Follow these steps to create and deploy a CSP:
- Develop a reporting API endpoint that would accept reported CSP events from browsers.
- This endpoint will collect the events, clear out invalid messages (with wrong format, for example), then store them in the database.
- Deploy this API endpoint and provision required data store.
- To deploy an API endpoint you either need to reuse existing web servers or deploy a new one.
- To provision a database you would need either your own database server or use available in-cloud solutions.
- Next step would be to test if the endpoint works as expected and indeed collects events and stores them in the database.

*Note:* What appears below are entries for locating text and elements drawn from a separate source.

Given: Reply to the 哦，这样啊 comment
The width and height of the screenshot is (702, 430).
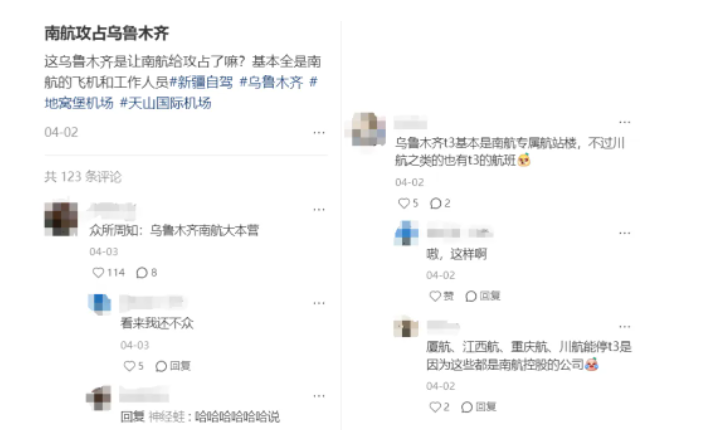Looking at the screenshot, I should tap(483, 296).
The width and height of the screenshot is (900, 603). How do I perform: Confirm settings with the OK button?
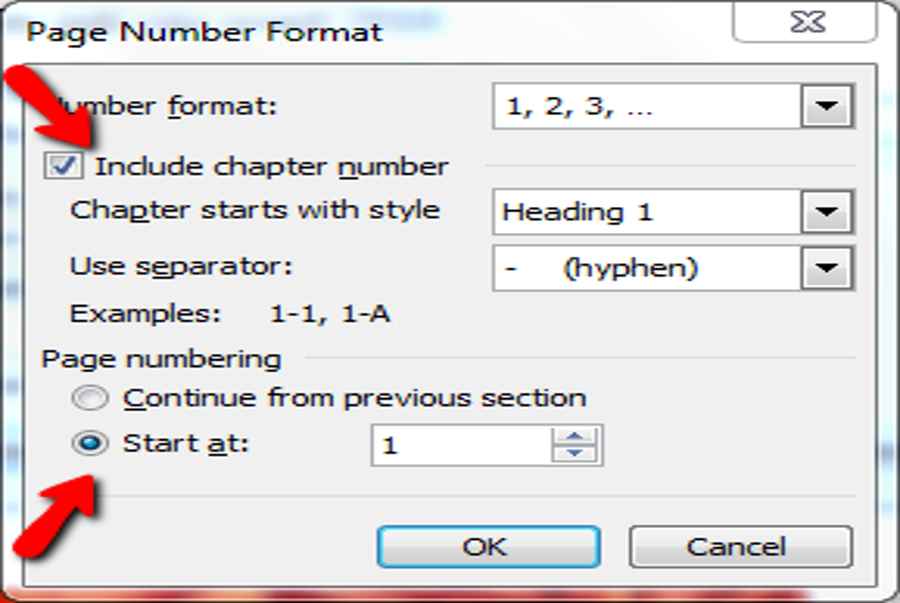point(488,546)
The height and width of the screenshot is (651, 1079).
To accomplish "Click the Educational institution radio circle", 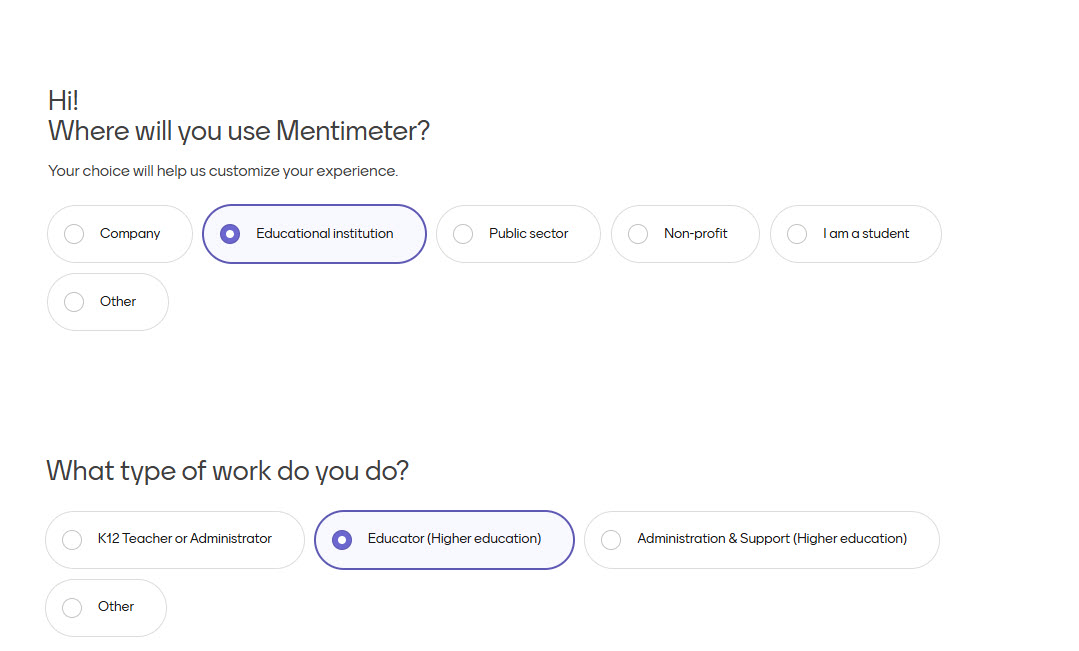I will pyautogui.click(x=230, y=234).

- After you have an API endpoint you can create your first CSP policy and use the endpoint’s url in [report-to] directive. The first CSP policy would be in the report-only mode, and quite restrictive. For example:
Website Response Header: Content-Security-Policy-Report-Only=default-src ‘self’; object-src ‘none’; report-uri <api-endoint-url?>
- Deploy the CSP policy on your main website.
- Allow some time to pass, collecting reported CSP violation events in the database.
- ‘Manually’ process collected CSP events:
- Write the routine or manually query database of the collected events.
- Parse the events and analyze violation reasons.
- Create a list of encountered sources per each of the CSP directives (script-src, ing-src, etc.).
- Create a new CSP policy based on the analyzed events.
- Use the list of the sources and directives from the previous step to manually write a valid CSP string.
- Deploy an updated policy and proceed to the next iteration.
Steps 6-8 would be repeated, to keep up with ongoing maintenance after a period of time. The good thing would be that the reporting database is a source to check for changes or not allowed assets.
I know what you’re thinking, this is a lot. But the benefits of having a content security policy are worth it. In some cases you may even be required to have this for compliance reasons.
Going further, once you enforce your policy by removing report-only from the header, the reporting data will show you what has been blocked from loading on your site. These violations should be added to update your policy or investigate further if there is a potential risk.
With growing attacks on the client-side everyday that impact web users directly, content security policies should not be ignored. Creating and deploying a content-security policy can be a daunting task, but there are tools out there that can assist with all steps of the process.
Alternatives to Manually Deploying a CSP
An automated content security policy is a purpose-built security solution to help manage content security policies on the front end—or on your client-side attack surface. An automated CSP removes the risks of manual CSP management by leveraging automation to add a layer of protection to your client-side security solutions.